Ms. Lissy earned a Bachelor’s degree in Public Policy from Duke University, and a Master’s in Public Health from the University of North Carolina at Chapel Hill.

Michael Mackay

Mr. Michael Mackay is an Information Sharing Developer for SEARCH, The National Consortium for Justice Information and Statistics. As part of the Software and Data Engineering Program (SDEP) team, he plans, develops, implements, and deploys information sharing systems on behalf of SEARCH clients in local, state, tribal, and Federal government settings. He also provides programming, configuration, and testing assistance, and consults on implementation architecture and design with clients. 

Mr. Mackay supports justice, public safety, and homeland security information sharing nationwide through SDEP services that include software architecture and systems design, application development, deployment and support, data management services, and direct technical assistance and training. These services offer capabilities that include federated query, authentication access/control, subscription/notification, process/workflow automation, data analysis, and more. 

Prior to joining SEARCH in 2021, Mr. Mackay worked as a Software Engineering Intern for TDM Business Toole Suite, where he provided software development support using Java frameworks, implemented relational database models using MySQL, and designed GUI components using NetBeans. 

Mr. Mackay will work in an Agile development environment, a methodology that SEARCH embraces that focuses on incremental development and delivery, collaboration in a team approach, and rapid and flexible response to change throughout the development cycle. 

Mr. Mackay earned a bachelor’s degree in Computer Science and Applied Mathematics and Statistics from Stony Brook University, New York.

..........

### CHALLENGES
A) Rewrite the part of the staff biography that opens with the words "Ms. Lissy earned" and closes with "at Chapel Hill.", substituting "Public Administration" for "Public Policy".
B) According to the staff biography, in what year did Mr. Mackay join SEARCH?

### DATASET EXCERPT

..........

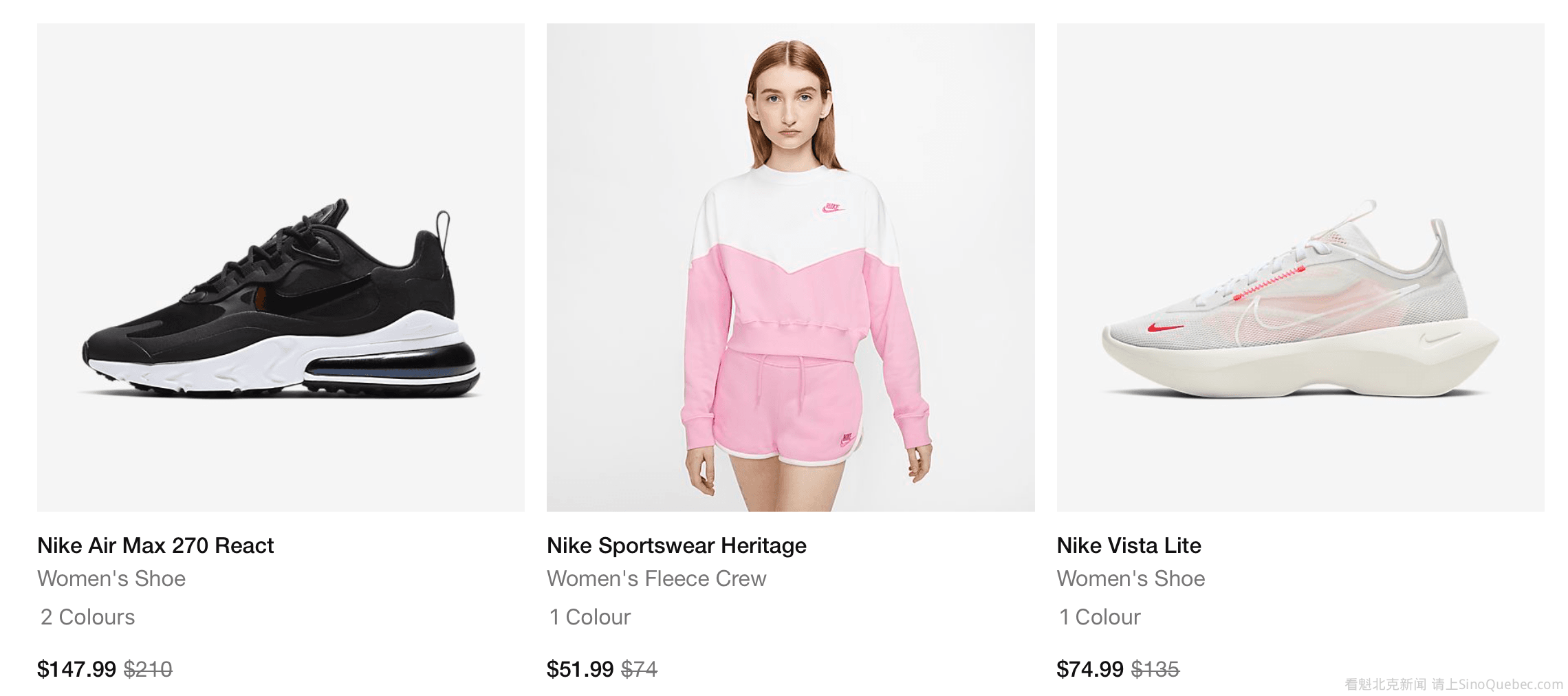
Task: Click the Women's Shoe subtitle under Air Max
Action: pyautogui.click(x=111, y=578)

..........

### ANSWERS
A)
Ms. Lissy earned a Bachelor’s degree in Public Administration from Duke University, and a Master’s in Public Health from the University of North Carolina at Chapel Hill.

B) 2021